Streamlining Banking, Promoting Choice
Adding to Oxbury’s flagship product, Oxbury Farm Credit, is its recently-announced partnership with ClearBank, which enables Oxbury to loop into various U.K. payment schemes, including Faster Payments. In B2B supply chains, financing and payments are intrinsically linked, a fact that guided the bank’s user experience strategy.
As Coates explained, Oxbury’s banking platform also acts as an invoice management portal. For agricultural industry buyers, invoices are received within the Oxbury portal and can immediately be financed via the bank, or be paid as a result of its access to payment schemes. Eventually, he said, the bank will introduce a functionality for vendors to receive payment on the platform as well, which will take advantage of the industry’s already widespread adoption of high-quality, electronic sales data.
The FI’s support of Faster Payments is also critical to this sector as a way to accelerate cash flows to vendors that have traditionally been stuck waiting to receive payment.

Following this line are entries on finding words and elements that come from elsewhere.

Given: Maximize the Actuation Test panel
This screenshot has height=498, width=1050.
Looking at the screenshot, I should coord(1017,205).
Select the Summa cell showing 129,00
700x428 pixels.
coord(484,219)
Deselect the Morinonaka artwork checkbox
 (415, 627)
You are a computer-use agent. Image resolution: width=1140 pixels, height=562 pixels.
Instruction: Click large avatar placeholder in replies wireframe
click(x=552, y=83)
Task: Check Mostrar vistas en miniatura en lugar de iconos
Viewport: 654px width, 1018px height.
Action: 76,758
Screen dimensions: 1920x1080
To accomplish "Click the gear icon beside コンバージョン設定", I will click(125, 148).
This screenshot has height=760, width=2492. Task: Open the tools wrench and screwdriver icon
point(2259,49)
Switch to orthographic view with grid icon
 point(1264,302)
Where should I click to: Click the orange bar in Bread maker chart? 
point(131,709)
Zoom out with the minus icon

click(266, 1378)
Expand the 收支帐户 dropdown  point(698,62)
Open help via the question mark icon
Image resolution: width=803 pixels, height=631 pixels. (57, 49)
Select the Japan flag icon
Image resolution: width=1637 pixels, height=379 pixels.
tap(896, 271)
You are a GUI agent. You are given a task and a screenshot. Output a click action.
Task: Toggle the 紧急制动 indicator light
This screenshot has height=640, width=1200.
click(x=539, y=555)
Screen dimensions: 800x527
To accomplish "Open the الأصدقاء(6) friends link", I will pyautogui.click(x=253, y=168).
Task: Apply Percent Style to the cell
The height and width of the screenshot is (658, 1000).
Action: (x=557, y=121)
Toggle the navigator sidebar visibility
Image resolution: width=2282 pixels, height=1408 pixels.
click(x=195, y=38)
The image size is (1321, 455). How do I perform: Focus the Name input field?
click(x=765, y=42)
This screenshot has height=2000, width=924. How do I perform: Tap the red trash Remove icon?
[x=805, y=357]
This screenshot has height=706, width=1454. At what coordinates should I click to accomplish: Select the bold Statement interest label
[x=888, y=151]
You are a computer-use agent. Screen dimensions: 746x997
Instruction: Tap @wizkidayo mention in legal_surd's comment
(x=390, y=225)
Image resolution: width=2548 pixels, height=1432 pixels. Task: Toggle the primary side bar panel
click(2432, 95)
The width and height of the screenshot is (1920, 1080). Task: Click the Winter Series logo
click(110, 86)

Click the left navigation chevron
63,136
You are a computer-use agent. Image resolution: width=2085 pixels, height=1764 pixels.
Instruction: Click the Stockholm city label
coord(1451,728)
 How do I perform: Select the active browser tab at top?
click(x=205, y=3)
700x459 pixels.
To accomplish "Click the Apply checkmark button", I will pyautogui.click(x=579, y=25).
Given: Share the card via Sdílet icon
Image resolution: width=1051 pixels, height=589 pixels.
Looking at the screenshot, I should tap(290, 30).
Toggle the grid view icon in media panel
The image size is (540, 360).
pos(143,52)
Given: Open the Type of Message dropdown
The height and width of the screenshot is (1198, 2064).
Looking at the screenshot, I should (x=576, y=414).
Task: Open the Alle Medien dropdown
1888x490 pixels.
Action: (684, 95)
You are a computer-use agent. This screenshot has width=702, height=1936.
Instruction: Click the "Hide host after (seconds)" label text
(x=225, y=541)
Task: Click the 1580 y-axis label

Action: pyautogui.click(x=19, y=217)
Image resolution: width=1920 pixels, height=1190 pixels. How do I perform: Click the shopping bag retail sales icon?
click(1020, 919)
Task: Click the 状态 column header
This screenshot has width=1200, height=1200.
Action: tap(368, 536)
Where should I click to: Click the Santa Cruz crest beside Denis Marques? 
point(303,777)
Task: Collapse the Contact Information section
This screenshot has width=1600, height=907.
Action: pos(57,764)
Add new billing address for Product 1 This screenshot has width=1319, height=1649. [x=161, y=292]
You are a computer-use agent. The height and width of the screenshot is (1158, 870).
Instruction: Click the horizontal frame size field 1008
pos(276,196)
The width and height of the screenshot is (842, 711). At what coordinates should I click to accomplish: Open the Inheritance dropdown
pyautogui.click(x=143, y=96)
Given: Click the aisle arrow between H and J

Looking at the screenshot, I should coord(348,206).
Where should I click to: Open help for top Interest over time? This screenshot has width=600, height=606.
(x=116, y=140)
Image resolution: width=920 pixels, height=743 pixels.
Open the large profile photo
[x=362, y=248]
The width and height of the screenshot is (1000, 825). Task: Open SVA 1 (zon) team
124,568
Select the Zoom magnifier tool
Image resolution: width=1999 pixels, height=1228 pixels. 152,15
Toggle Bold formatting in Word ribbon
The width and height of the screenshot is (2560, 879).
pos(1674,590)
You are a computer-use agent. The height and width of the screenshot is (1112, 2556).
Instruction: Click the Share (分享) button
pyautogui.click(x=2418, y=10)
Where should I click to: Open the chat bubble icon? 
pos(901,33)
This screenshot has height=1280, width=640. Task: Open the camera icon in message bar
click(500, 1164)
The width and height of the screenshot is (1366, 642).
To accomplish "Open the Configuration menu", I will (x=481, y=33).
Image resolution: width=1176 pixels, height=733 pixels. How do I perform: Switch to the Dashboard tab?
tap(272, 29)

But use of Faster Payments doesn’t necessarily mean buyers have to pay an invoice immediately; rather, it means that once a company does initiate a payment, the vendor will receive it in near real time.
Choice is essential for businesses in the farming and agriculture space, Coates noted. That could mean providing choice for a buyer to finance payables or to settle an invoice. It also means enabling industry players to continue using their existing bank, with partnerships and open banking presenting the opportunity for new industry players like Oxbury to seamlessly support functionality off-platform.
Although farming is one of a few sectors that has not seen significant contraction as a result of the pandemic, the industry’s biggest challenges are likely ahead as a result of climate change and other, less foreseeable threats. Coates said it is vital for financial services players to support the agriculture industry’s banking and finance needs to help guide these businesses through market pressures.
“Farming is fundamental,” he said. “Everyone needs the output of the industry, and that isn’t going to go away. It’s a fundamentally resilient sector, but it does have a lot of pain points that need to be taken away if it’s going to thrive.”